:: Records to process ::

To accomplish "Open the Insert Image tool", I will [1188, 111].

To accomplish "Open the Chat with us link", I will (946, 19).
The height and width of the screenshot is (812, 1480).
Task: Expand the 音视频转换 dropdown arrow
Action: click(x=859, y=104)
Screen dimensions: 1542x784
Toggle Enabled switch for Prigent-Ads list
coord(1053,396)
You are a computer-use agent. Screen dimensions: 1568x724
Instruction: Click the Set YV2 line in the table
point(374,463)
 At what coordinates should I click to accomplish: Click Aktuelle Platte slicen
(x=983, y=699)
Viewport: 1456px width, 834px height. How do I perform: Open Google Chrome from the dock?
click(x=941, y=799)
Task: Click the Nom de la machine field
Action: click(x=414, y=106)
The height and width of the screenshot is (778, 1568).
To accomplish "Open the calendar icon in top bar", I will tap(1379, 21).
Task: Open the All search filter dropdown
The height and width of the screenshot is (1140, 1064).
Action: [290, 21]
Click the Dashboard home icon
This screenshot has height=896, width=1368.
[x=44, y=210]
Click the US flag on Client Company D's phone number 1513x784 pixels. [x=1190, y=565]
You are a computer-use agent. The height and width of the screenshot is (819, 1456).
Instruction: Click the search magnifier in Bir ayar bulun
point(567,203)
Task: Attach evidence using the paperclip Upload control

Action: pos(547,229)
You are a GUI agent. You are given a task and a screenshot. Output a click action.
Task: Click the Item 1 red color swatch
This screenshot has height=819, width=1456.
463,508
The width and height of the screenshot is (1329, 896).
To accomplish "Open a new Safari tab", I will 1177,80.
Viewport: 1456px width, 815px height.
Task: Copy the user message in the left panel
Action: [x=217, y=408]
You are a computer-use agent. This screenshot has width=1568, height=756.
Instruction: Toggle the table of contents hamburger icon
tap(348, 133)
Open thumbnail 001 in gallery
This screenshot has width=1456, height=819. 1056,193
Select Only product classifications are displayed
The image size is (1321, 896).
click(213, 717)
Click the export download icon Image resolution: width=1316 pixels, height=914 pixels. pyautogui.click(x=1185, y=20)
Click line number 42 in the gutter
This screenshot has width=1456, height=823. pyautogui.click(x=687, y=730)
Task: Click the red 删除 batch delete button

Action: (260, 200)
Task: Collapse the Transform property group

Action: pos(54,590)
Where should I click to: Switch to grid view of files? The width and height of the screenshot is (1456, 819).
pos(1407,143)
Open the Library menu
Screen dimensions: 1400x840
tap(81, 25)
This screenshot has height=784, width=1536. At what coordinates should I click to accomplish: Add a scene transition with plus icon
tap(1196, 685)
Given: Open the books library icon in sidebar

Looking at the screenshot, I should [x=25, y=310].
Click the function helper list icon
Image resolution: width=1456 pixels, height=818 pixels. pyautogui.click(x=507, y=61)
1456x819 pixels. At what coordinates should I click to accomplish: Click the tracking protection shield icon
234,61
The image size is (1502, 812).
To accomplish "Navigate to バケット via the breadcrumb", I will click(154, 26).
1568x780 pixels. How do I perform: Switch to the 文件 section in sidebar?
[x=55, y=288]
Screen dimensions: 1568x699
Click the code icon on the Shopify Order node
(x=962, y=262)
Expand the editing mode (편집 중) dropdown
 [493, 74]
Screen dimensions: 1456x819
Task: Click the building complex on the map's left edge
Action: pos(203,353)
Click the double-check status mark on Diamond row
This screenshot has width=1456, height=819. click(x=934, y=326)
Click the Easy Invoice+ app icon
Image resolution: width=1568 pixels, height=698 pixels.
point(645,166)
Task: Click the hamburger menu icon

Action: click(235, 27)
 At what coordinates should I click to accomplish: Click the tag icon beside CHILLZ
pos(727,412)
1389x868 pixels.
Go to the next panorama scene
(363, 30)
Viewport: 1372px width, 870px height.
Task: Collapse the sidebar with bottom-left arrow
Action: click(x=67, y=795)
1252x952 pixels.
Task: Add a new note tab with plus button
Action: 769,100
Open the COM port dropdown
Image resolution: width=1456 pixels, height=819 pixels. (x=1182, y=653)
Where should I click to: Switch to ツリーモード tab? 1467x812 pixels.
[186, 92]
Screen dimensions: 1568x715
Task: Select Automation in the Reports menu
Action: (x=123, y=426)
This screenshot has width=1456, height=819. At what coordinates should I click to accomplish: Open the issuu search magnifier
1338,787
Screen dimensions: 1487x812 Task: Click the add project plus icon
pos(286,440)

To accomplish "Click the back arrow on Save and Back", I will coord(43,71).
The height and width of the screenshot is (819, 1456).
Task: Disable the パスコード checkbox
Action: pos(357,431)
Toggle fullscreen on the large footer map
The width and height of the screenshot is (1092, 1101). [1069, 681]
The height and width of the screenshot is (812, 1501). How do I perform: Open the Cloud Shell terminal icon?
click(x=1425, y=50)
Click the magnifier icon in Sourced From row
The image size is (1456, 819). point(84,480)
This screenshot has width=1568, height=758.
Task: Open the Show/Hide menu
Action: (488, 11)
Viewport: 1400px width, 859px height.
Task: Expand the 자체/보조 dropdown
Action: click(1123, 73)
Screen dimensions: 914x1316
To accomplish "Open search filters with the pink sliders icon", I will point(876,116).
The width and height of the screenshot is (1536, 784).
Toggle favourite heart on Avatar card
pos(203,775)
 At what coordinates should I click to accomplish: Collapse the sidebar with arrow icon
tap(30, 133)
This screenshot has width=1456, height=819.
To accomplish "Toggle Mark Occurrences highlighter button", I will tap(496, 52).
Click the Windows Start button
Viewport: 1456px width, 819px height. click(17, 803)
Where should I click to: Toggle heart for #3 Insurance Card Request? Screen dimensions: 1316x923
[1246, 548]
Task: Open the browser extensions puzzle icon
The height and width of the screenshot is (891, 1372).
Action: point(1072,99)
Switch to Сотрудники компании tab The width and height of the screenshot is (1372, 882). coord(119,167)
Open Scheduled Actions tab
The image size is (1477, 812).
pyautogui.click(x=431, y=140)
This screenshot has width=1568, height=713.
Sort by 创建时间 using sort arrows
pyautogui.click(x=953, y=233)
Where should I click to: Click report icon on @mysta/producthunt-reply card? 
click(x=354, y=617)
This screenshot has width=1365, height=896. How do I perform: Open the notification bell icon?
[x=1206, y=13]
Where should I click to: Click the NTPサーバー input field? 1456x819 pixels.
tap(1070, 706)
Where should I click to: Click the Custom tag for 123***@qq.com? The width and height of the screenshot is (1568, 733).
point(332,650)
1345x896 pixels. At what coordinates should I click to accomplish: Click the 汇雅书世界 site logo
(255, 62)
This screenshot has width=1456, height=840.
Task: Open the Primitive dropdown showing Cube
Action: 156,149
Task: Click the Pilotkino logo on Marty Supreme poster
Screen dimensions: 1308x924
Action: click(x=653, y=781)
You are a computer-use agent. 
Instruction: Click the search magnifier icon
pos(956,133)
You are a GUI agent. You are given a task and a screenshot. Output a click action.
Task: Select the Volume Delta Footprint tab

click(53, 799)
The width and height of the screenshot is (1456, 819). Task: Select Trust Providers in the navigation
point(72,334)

:::

→ Exercise prompt
What you need to do is retype all the entries exactly as written.

→ Expected answer
To accomplish "Open the Insert Image tool", I will [1188, 111].

To accomplish "Open the Chat with us link", I will (946, 19).
The height and width of the screenshot is (812, 1480).
Task: Expand the 音视频转换 dropdown arrow
Action: click(x=859, y=104)
Screen dimensions: 1542x784
Toggle Enabled switch for Prigent-Ads list
coord(1053,396)
You are a computer-use agent. Screen dimensions: 1568x724
Instruction: Click the Set YV2 line in the table
point(374,463)
 At what coordinates should I click to accomplish: Click Aktuelle Platte slicen
(x=983, y=699)
Viewport: 1456px width, 834px height. How do I perform: Open Google Chrome from the dock?
click(x=941, y=799)
Task: Click the Nom de la machine field
Action: click(x=414, y=106)
The height and width of the screenshot is (778, 1568).
To accomplish "Open the calendar icon in top bar", I will tap(1379, 21).
Task: Open the All search filter dropdown
The height and width of the screenshot is (1140, 1064).
Action: [290, 21]
Click the Dashboard home icon
This screenshot has height=896, width=1368.
[x=44, y=210]
Click the US flag on Client Company D's phone number 1513x784 pixels. [x=1190, y=565]
You are a computer-use agent. The height and width of the screenshot is (819, 1456).
Instruction: Click the search magnifier in Bir ayar bulun
point(567,203)
Task: Attach evidence using the paperclip Upload control

Action: pos(547,229)
You are a GUI agent. You are given a task and a screenshot. Output a click action.
Task: Click the Item 1 red color swatch
This screenshot has height=819, width=1456.
463,508
The width and height of the screenshot is (1329, 896).
To accomplish "Open a new Safari tab", I will 1177,80.
Viewport: 1456px width, 815px height.
Task: Copy the user message in the left panel
Action: [x=217, y=408]
You are a computer-use agent. This screenshot has width=1568, height=756.
Instruction: Toggle the table of contents hamburger icon
tap(348, 133)
Open thumbnail 001 in gallery
This screenshot has width=1456, height=819. 1056,193
Select Only product classifications are displayed
The image size is (1321, 896).
click(213, 717)
Click the export download icon Image resolution: width=1316 pixels, height=914 pixels. pyautogui.click(x=1185, y=20)
Click line number 42 in the gutter
This screenshot has width=1456, height=823. pyautogui.click(x=687, y=730)
Task: Click the red 删除 batch delete button

Action: (260, 200)
Task: Collapse the Transform property group

Action: pos(54,590)
Where should I click to: Switch to grid view of files? The width and height of the screenshot is (1456, 819).
pos(1407,143)
Open the Library menu
Screen dimensions: 1400x840
tap(81, 25)
This screenshot has height=784, width=1536. At what coordinates should I click to accomplish: Add a scene transition with plus icon
tap(1196, 685)
Given: Open the books library icon in sidebar

Looking at the screenshot, I should [x=25, y=310].
Click the function helper list icon
Image resolution: width=1456 pixels, height=818 pixels. pyautogui.click(x=507, y=61)
1456x819 pixels. At what coordinates should I click to accomplish: Click the tracking protection shield icon
234,61
The image size is (1502, 812).
To accomplish "Navigate to バケット via the breadcrumb", I will click(154, 26).
1568x780 pixels. How do I perform: Switch to the 文件 section in sidebar?
[x=55, y=288]
Screen dimensions: 1568x699
Click the code icon on the Shopify Order node
(x=962, y=262)
Expand the editing mode (편집 중) dropdown
 [493, 74]
Screen dimensions: 1456x819
Task: Click the building complex on the map's left edge
Action: pos(203,353)
Click the double-check status mark on Diamond row
This screenshot has width=1456, height=819. click(x=934, y=326)
Click the Easy Invoice+ app icon
Image resolution: width=1568 pixels, height=698 pixels.
point(645,166)
Task: Click the hamburger menu icon

Action: click(235, 27)
 At what coordinates should I click to accomplish: Click the tag icon beside CHILLZ
pos(727,412)
1389x868 pixels.
Go to the next panorama scene
(363, 30)
Viewport: 1372px width, 870px height.
Task: Collapse the sidebar with bottom-left arrow
Action: click(x=67, y=795)
1252x952 pixels.
Task: Add a new note tab with plus button
Action: 769,100
Open the COM port dropdown
Image resolution: width=1456 pixels, height=819 pixels. (x=1182, y=653)
Where should I click to: Switch to ツリーモード tab? 1467x812 pixels.
[186, 92]
Screen dimensions: 1568x715
Task: Select Automation in the Reports menu
Action: (x=123, y=426)
This screenshot has width=1456, height=819. At what coordinates should I click to accomplish: Open the issuu search magnifier
1338,787
Screen dimensions: 1487x812 Task: Click the add project plus icon
pos(286,440)

To accomplish "Click the back arrow on Save and Back", I will coord(43,71).
The height and width of the screenshot is (819, 1456).
Task: Disable the パスコード checkbox
Action: pos(357,431)
Toggle fullscreen on the large footer map
The width and height of the screenshot is (1092, 1101). [1069, 681]
The height and width of the screenshot is (812, 1501). How do I perform: Open the Cloud Shell terminal icon?
click(x=1425, y=50)
Click the magnifier icon in Sourced From row
The image size is (1456, 819). point(84,480)
This screenshot has width=1568, height=758.
Task: Open the Show/Hide menu
Action: (488, 11)
Viewport: 1400px width, 859px height.
Task: Expand the 자체/보조 dropdown
Action: click(1123, 73)
Screen dimensions: 914x1316
To accomplish "Open search filters with the pink sliders icon", I will point(876,116).
The width and height of the screenshot is (1536, 784).
Toggle favourite heart on Avatar card
pos(203,775)
 At what coordinates should I click to accomplish: Collapse the sidebar with arrow icon
tap(30, 133)
This screenshot has width=1456, height=819.
To accomplish "Toggle Mark Occurrences highlighter button", I will tap(496, 52).
Click the Windows Start button
Viewport: 1456px width, 819px height. click(17, 803)
Where should I click to: Toggle heart for #3 Insurance Card Request? Screen dimensions: 1316x923
[1246, 548]
Task: Open the browser extensions puzzle icon
The height and width of the screenshot is (891, 1372).
Action: point(1072,99)
Switch to Сотрудники компании tab The width and height of the screenshot is (1372, 882). coord(119,167)
Open Scheduled Actions tab
The image size is (1477, 812).
pyautogui.click(x=431, y=140)
This screenshot has width=1568, height=713.
Sort by 创建时间 using sort arrows
pyautogui.click(x=953, y=233)
Where should I click to: Click report icon on @mysta/producthunt-reply card? 
click(x=354, y=617)
This screenshot has width=1365, height=896. How do I perform: Open the notification bell icon?
[x=1206, y=13]
Where should I click to: Click the NTPサーバー input field? 1456x819 pixels.
tap(1070, 706)
Where should I click to: Click the Custom tag for 123***@qq.com? The width and height of the screenshot is (1568, 733).
point(332,650)
1345x896 pixels. At what coordinates should I click to accomplish: Click the 汇雅书世界 site logo
(255, 62)
This screenshot has width=1456, height=840.
Task: Open the Primitive dropdown showing Cube
Action: 156,149
Task: Click the Pilotkino logo on Marty Supreme poster
Screen dimensions: 1308x924
Action: click(x=653, y=781)
You are a computer-use agent. 
Instruction: Click the search magnifier icon
pos(956,133)
You are a GUI agent. You are given a task and a screenshot. Output a click action.
Task: Select the Volume Delta Footprint tab

click(53, 799)
The width and height of the screenshot is (1456, 819). Task: Select Trust Providers in the navigation
point(72,334)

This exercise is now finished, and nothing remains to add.